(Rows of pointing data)
==========

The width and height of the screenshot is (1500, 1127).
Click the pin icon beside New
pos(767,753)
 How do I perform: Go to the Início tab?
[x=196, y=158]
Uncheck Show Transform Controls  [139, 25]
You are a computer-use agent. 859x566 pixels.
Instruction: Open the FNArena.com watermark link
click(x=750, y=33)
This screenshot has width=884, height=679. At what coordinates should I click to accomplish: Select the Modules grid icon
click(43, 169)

==========

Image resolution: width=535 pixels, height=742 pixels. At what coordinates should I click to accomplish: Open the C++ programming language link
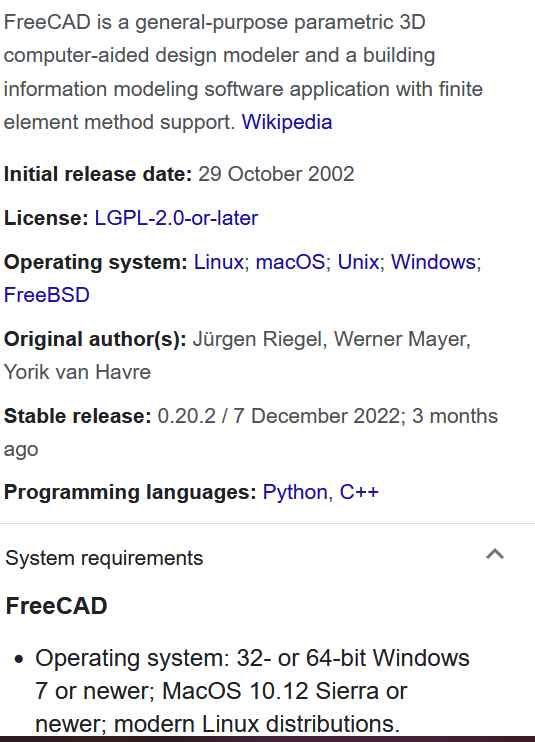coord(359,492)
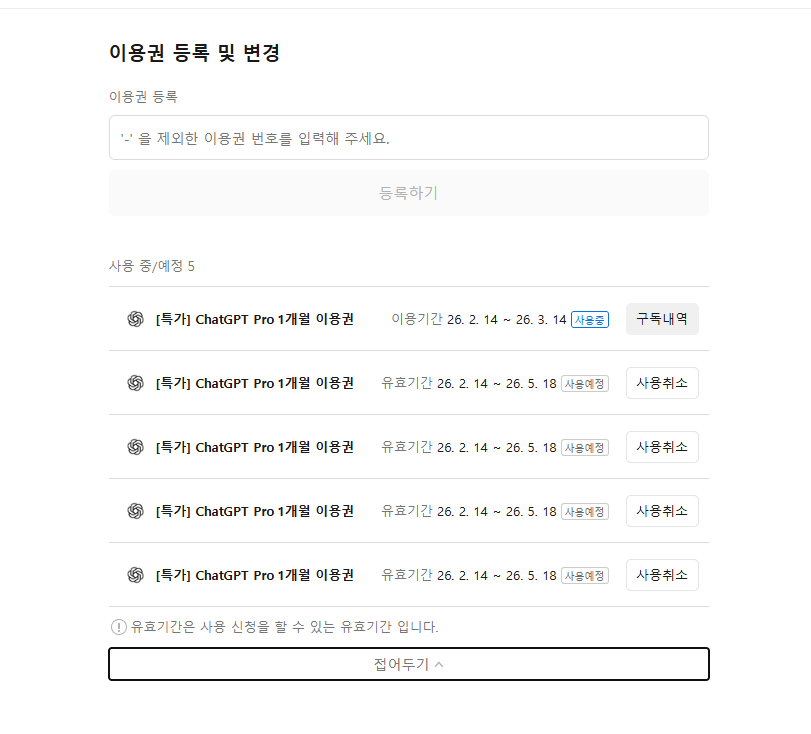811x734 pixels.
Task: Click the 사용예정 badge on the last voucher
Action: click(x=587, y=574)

==========

INSTRUCTIONS TO FOLLOW:
Put only the records from the line with "This screenshot has" to the line with "click(43, 169)" into a two-column CSV with the columns input and output, one row per record. Place each value in its own quoted field, with line breaks replaced by spaces.

OUTPUT:
input,output
"This screenshot has width=884, height=679. At what coordinates should I click to accomplish: Select the Modules grid icon","click(43, 169)"